The principle of the nuclear reactor is that when the nucleus of U235 — a form of the uranium atom — is struck by a stray neutron, it splits into two more efficient parts and the packing energy that is saved is given off as heat. The break-up also creates a pair of neutrons, which can then set off other fission reactions, leading to a chain. Humongous heat is generated, to be drawn off by a coolant, and the process can be controlled by placing barriers between segments of uranium fuel. The heat drawn off by the coolant is used to generate steam, which drives a turbine, to generate electricity. The electricity then drives the propellers and the pumps that power the submarine.

While design to contain these systems within the confines of the submarine is challenging, the nuclear reactor itself needs features that are not found in regular reactors. The submarine reactor also does not have the facility of using natural uranium as fuel. Natural uranium has only a small percentage of U235, the kind that participates in nuclear fission. All the land based nuclear plants in India, except at Tarapur and Kudankulam, use natural uranium. This is not suitable for the submarine reactor, which needs enriched uranium, where the U235 has been concentrated. While India imports partly enriched fuel for reactors which need it under special arrangements, India has developed her own facility for enrichment of uranium for the submarine application. “… Any new fuel geometry needs a lot of development work, so was it for PRP/Arihant,” says Anand in a communication.

A conventional submarine would have only the battery and motor and a diesel generator. The nuclear sub needs the electric motor, a steam driven generator and then the nuclear reactor with its controls and circulation system. A conventional nuclear plant is spread over an acre of land but there is probably no place that is more cramped than inside a submarine.

Such technical constraints, along with the need for safety and to contain radiation, make the design and construction of a nuclear power-pack for the submarine a task that calls for sophisticated capability. The know-how, naturally, is not available off the shelf and needs to be developed by each country on its own.

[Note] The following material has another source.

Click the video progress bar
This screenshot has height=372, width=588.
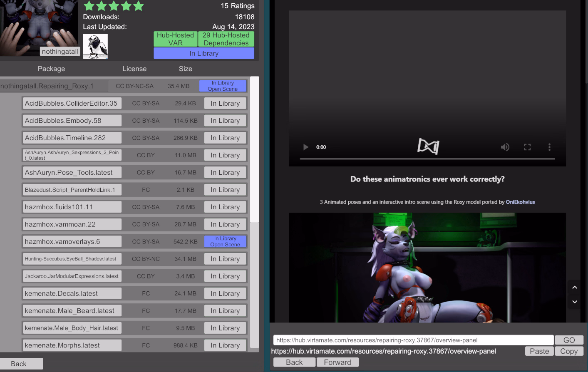click(427, 159)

India launched an audacious nuclear energy programme right after Independence. While India now has a robust nuclear industry, with a large number of indigenous reactors in action, the development of the nuclear submarine signifies very high technological attainment. Anand also describes the international resistance to share information and raw materials with India, especially since the country has not signed the Nuclear Non-proliferation Treaty (on the grounds that it was discriminatory). And again, after the underground test that India carried out at Pokaran.

Anand’s book is a study and a first-hand account of what it takes for a team of essentially first-generation scientists and engineers of the Department of Atomic Energy, working with engineers of the Indian Navy, to discover and master a technology held close by countries that were more advanced by orders of magnitude. Anand reveals the working of the assorted talent that the department possesses in different areas of technology, the systems, method of assurance of safety and quality, and the synergy that developed with naval engineers. They enabled the mastery, in a few short years after they had the political go-ahead, of the complexities of a new technology in an unfamiliar setting.

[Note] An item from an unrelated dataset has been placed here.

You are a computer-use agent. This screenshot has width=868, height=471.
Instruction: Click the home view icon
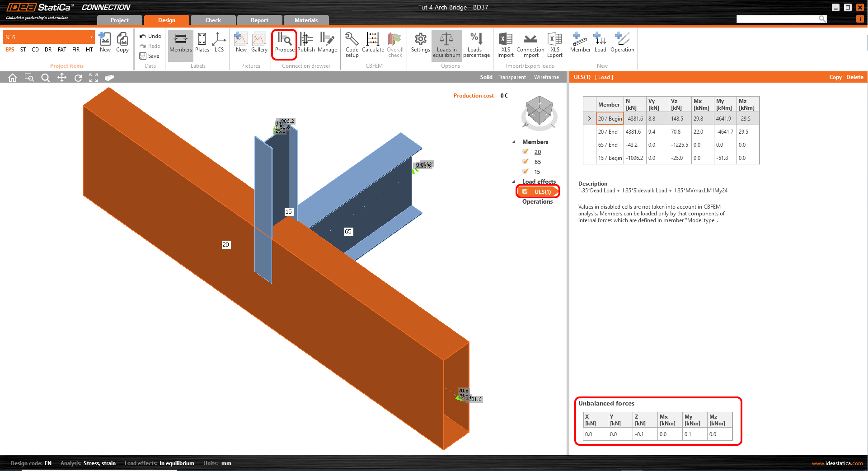[x=13, y=78]
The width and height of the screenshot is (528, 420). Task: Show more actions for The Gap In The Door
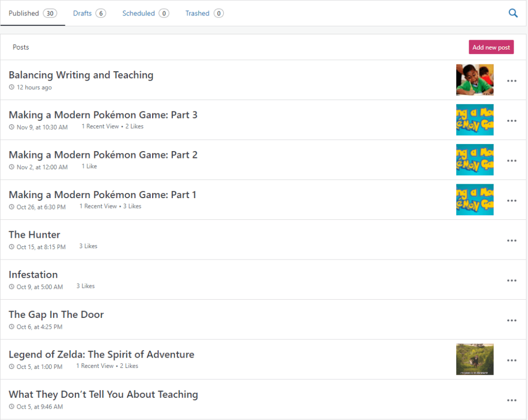pyautogui.click(x=512, y=320)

On the one hand, the book describes the growth of the idea of the submarine itself and then of nuclear power. It also delves into the development of underwater nuclear propulsion, essentially a military application and hence not for sharing. And then it brings out the different challenges of the fuel, the design of systems, transfer of energy, the container, that the team faced and then the vision and confidence of the political leadership that allowed the team to give its best.

The book is a personal story, at once a historical narrative of the conquest of the underwater medium and a tribute to the organisation and the role of many individuals, dedicated, inspired and human.